Mit Wodka und Pillen ins Koma

Alkohol ist gesellschaftsfähig. Bei vielen gilt er nicht als Droge. Vor allem Jugendliche unterschätzen die Gefahr des regelmäßigen Trinkens. Die derzeit laufende bundesweite Suchtwoche macht auf die Problematik aufmerksam.

Trier. "Alkohol ist dein Sanitäter in der Not. Alkohol ist dein Fallschirm und dein Rettungsboot." So sang Herbert Grönemeyer einst in den 80er Jahren.
Für viele Jugendliche ist Alkohol auch heute noch Fallschirm und Rettungsboot.
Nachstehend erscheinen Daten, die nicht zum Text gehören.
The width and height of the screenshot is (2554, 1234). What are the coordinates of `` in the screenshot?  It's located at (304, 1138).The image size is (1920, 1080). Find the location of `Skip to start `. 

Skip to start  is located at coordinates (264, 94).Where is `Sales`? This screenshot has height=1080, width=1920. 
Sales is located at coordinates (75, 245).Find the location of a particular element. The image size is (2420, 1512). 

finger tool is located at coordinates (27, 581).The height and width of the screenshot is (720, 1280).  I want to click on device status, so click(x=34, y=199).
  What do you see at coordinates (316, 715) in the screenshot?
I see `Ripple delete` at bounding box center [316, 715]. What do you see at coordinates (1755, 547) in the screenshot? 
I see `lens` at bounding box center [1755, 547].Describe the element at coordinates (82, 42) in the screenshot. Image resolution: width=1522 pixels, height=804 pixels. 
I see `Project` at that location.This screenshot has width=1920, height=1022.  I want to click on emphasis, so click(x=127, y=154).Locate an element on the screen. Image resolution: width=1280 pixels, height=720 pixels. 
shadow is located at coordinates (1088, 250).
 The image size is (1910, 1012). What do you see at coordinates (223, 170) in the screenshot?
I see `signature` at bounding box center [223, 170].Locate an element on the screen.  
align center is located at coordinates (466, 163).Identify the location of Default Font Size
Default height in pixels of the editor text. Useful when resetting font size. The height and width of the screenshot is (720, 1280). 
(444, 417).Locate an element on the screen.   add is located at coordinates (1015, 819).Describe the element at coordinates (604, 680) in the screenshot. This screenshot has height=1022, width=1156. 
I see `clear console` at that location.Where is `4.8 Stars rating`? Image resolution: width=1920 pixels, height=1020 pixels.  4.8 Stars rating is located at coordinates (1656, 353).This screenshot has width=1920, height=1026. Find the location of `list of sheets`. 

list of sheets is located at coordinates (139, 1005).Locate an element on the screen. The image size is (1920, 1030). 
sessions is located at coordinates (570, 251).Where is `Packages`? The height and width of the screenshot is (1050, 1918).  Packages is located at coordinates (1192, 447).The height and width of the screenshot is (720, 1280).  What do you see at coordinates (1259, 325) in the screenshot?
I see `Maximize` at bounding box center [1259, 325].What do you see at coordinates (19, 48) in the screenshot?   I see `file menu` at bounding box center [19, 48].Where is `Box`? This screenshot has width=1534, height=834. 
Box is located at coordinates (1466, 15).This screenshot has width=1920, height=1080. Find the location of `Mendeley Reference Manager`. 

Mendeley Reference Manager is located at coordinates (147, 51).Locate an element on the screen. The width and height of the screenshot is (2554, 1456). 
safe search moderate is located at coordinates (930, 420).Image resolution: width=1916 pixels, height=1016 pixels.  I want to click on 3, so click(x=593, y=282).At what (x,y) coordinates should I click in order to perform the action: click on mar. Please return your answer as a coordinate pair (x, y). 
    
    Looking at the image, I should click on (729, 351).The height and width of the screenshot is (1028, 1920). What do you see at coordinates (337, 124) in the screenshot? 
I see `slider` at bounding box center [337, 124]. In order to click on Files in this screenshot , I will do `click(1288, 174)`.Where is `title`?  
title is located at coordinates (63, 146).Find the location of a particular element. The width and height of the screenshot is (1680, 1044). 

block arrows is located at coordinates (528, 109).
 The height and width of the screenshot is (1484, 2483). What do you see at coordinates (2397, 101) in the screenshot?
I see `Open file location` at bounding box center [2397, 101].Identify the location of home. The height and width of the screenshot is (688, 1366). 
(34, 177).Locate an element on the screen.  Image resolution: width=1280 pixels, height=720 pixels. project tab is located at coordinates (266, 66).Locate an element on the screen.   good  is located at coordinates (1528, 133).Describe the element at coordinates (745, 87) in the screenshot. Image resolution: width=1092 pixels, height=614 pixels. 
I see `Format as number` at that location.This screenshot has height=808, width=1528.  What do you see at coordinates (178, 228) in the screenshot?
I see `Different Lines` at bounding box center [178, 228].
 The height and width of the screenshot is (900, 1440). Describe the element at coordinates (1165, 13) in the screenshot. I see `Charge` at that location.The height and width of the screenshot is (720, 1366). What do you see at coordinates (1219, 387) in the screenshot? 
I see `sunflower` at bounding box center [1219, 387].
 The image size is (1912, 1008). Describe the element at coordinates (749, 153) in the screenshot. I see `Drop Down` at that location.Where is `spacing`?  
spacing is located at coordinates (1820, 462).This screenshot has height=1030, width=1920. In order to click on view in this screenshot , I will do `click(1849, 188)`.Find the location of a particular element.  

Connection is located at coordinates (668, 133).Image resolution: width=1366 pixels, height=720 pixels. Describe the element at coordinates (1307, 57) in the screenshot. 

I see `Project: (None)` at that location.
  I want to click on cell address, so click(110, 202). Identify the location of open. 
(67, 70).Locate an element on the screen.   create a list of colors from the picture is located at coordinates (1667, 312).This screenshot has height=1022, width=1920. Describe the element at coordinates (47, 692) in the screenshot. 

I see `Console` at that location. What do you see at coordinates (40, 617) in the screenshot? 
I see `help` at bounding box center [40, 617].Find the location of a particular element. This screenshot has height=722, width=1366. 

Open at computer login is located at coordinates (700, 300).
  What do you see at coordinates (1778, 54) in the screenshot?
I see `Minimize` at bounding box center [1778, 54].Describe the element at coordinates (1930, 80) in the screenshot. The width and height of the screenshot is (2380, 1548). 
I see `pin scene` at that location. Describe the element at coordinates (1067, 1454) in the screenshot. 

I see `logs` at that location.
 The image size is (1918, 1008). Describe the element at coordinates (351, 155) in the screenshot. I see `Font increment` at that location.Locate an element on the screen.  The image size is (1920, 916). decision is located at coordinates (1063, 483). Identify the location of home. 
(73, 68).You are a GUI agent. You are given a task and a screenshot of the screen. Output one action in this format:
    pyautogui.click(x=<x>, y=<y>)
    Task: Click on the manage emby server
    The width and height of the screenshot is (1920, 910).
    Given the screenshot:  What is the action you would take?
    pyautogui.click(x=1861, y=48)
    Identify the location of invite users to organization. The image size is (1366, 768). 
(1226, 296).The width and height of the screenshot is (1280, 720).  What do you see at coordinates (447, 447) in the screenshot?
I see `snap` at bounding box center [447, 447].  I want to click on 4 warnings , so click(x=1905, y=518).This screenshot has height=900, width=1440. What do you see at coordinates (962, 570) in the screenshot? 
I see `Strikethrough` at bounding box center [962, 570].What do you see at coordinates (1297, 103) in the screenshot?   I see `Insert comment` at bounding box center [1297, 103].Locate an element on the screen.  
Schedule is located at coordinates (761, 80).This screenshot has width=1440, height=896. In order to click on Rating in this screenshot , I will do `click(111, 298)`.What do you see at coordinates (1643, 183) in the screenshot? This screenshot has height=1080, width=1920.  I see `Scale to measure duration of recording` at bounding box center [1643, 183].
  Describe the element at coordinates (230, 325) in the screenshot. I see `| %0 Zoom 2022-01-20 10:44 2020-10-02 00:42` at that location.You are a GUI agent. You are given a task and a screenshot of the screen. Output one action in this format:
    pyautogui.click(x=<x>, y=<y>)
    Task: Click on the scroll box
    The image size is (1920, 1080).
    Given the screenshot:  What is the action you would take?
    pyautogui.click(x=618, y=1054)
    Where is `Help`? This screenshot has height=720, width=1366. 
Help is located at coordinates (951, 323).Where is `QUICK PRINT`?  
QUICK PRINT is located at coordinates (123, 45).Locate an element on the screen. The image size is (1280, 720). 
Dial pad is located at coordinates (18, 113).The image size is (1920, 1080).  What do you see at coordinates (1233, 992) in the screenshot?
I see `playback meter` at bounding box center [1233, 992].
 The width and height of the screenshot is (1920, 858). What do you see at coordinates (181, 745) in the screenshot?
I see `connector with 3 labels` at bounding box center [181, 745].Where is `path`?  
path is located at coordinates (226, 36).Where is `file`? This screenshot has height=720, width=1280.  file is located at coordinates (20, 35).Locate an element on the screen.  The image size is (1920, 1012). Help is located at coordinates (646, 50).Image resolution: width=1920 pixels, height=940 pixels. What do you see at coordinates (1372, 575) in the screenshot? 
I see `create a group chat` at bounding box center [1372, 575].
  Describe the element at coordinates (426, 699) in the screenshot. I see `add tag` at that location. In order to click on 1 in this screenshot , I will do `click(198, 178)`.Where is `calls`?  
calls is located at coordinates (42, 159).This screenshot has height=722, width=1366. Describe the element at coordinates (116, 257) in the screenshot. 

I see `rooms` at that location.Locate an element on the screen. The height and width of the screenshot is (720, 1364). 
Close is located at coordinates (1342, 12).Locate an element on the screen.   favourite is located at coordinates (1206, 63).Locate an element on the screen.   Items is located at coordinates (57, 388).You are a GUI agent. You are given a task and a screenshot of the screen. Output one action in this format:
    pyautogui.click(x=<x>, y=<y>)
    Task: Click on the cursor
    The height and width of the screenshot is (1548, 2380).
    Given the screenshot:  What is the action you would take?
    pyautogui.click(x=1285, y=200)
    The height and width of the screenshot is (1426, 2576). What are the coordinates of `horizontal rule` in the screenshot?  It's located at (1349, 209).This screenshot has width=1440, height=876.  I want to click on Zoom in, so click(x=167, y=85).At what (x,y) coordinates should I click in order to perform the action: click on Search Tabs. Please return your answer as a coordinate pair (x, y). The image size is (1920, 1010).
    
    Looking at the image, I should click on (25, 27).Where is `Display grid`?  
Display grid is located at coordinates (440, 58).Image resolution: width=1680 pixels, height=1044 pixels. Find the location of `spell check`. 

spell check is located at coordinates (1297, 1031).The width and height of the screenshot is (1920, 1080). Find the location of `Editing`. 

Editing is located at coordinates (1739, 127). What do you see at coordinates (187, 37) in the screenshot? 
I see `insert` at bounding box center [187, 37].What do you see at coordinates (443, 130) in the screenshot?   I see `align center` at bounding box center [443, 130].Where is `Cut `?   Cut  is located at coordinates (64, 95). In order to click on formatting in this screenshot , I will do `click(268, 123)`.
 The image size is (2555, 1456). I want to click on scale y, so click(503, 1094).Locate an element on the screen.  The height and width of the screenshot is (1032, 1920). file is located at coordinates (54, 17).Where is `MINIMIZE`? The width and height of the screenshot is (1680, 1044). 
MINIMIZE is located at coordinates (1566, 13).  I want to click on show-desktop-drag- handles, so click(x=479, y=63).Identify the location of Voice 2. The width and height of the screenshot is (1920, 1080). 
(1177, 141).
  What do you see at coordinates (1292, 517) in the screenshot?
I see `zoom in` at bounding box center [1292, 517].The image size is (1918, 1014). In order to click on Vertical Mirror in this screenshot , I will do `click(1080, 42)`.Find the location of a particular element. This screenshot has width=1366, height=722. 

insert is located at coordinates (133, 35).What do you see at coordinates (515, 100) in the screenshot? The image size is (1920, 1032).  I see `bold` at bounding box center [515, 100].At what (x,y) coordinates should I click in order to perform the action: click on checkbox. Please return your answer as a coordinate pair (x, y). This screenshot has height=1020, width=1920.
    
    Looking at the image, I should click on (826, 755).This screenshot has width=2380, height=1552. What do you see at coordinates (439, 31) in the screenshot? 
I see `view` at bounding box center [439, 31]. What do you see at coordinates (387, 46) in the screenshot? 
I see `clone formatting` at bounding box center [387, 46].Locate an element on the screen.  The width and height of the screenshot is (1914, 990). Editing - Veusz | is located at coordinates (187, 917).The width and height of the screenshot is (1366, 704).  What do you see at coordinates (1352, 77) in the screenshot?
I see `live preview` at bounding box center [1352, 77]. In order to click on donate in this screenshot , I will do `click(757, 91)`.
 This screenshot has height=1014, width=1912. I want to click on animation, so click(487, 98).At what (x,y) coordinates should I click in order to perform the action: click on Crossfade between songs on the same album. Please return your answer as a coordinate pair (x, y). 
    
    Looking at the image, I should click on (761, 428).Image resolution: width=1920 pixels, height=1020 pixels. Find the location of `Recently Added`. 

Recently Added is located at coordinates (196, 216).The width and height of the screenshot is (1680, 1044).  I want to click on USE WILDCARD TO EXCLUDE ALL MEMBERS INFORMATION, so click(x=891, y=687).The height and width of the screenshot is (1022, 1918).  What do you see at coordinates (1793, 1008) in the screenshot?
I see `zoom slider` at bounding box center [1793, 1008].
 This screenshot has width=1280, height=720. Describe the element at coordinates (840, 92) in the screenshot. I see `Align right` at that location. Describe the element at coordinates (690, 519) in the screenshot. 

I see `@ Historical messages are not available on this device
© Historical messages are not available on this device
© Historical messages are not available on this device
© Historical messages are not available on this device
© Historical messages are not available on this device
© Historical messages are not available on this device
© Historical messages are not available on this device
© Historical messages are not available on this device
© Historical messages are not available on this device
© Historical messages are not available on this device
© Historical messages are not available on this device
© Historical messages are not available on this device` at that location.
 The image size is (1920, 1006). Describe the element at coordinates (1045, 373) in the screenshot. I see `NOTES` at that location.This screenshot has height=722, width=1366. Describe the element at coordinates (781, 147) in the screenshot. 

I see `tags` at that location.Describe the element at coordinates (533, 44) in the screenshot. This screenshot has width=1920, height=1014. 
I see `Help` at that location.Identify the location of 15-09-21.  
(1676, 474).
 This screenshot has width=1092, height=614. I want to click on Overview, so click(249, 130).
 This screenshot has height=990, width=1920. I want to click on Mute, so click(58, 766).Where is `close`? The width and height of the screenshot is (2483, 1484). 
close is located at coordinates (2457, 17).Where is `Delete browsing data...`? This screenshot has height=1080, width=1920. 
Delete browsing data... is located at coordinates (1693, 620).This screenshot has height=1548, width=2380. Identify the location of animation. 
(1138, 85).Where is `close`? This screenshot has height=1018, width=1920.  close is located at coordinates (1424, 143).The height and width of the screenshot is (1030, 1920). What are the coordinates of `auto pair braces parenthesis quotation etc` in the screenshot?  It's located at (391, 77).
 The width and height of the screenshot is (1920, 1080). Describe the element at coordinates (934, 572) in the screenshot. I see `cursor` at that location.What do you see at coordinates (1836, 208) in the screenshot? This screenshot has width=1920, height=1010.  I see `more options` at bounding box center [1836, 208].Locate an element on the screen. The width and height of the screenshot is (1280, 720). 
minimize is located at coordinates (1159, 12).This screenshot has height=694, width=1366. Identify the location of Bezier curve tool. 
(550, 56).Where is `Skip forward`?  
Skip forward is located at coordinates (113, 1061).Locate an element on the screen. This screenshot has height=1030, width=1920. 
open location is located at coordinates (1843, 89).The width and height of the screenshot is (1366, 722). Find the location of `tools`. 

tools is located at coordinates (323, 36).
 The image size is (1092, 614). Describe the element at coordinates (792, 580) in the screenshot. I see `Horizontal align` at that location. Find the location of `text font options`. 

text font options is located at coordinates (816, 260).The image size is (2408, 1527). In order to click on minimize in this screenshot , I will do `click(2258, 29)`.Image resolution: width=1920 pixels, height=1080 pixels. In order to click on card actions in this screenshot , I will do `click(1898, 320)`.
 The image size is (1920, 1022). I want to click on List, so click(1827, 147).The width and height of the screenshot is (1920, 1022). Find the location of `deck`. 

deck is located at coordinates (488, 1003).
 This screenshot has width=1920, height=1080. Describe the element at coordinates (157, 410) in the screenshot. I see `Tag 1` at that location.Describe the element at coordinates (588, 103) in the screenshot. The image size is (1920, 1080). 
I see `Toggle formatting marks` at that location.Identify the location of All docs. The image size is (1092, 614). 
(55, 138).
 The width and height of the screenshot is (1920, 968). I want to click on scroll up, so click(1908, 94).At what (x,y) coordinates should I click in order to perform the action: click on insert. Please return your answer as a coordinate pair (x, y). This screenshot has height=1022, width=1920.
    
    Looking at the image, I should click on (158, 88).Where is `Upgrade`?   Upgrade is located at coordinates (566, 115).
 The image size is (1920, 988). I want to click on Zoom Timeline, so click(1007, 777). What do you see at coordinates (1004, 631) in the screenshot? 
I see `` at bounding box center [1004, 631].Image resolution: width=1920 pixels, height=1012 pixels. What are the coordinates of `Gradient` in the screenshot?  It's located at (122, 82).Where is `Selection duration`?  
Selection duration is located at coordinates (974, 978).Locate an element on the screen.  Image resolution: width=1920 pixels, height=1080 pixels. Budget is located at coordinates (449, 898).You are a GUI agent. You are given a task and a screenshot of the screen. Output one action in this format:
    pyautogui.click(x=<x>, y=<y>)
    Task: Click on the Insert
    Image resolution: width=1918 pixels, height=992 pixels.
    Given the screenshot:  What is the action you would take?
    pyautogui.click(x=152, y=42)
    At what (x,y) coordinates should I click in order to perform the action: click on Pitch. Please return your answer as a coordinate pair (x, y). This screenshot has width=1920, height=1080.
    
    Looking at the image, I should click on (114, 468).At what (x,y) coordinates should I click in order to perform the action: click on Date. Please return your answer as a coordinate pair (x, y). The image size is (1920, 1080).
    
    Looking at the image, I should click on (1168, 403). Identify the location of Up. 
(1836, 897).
Es sei nicht selten, dass Kinder mit 13 oder 14 Jahren anfangen, regelmäßig zu trinken, berichtet Heinz Fichter. Der 52-Jährige leitet bei der Alkoholiker-Selbsthilfeorganisation Kreuzbund den Regionalverband Trier und kümmert sich dort vor allem um Jugendliche. Fichter weiß, wovon er spricht. Er hat selbst als Zwölfjähriger angefangen zu saufen, wie er selbst sagt. Sechs Flaschen Bier am Tag sei keine Seltenheit gewesen. Mehr als einmal habe er sich damals ins Koma gesoffen. "Nur hat das damals noch keiner Komasaufen genannt", sagt Fichter. Die Jugendlichen heute seien nicht schlimmer als die früher. Die wenigsten würden nur Alkohol trinken. Viele nähmen auch illegale Drogen, wie Amphetamin. "Wir haben früher gesoffen und gekifft", sagt Fichter. Etwas habe sich aber doch geändert: "Früher haben wir überwiegend Bier gesoffen. Heute dröhnen sie sich mit Wodka zu."
Fichter vermittelt den Jugendlichen, die zu ihm kommen, dass sie auch ohne Alkohol gut gelaunt sein und ihre Probleme bewältigen können. So habe er vergangenes Jahr mit seiner Gruppe gemeinsam ein Spiel der Fußball-Europa-Meisterschaft beim Public-Viewing geschaut - "ohne Alkohol". "Für manche war es eine ganz neue Erfahrung, sich am nächsten Tag noch daran erinnern zu können."
So können Eltern ihren Kindern helfen, nicht zu Alkoholikern zu werden:


Trinkt ein Jugendlicher regelmäßig Alkohol, sollte dies weder verharmlost noch übermäßig dramatisiert werden. Eltern sollten versuchen herauszufinden, ob ihr Kind bis zum Rausch trinkt.
Alkoholgebrauch im Zusammenhang mit Schulproblemen oder Stress kann auf eine Suchtgefährdung hinweisen. Dann sollten Eltern und Kinder gemeinsam zu einer Beratungsstelle gehen.
Eltern sollten mit ihren Kindern im Gespräch bleiben. Sie sollten ihnen signalisieren, dass sie offen sind für ihre Fragen und Probleme.
Eltern sollten Vorbild sein und ihren Kindern vorleben, dass man nicht täglich Alkohol konsumieren muss und dieser nicht dafür da ist, Stress abzubauen. wie
Im Rahmen der bundesweiten Suchtwoche finden auch in der Region verschiedene Aktionen von Selbsthilfegruppen und Beratungsstellen statt. Am kommenden Freitag beraten Experten am TV-Telefon zum Thema Sucht.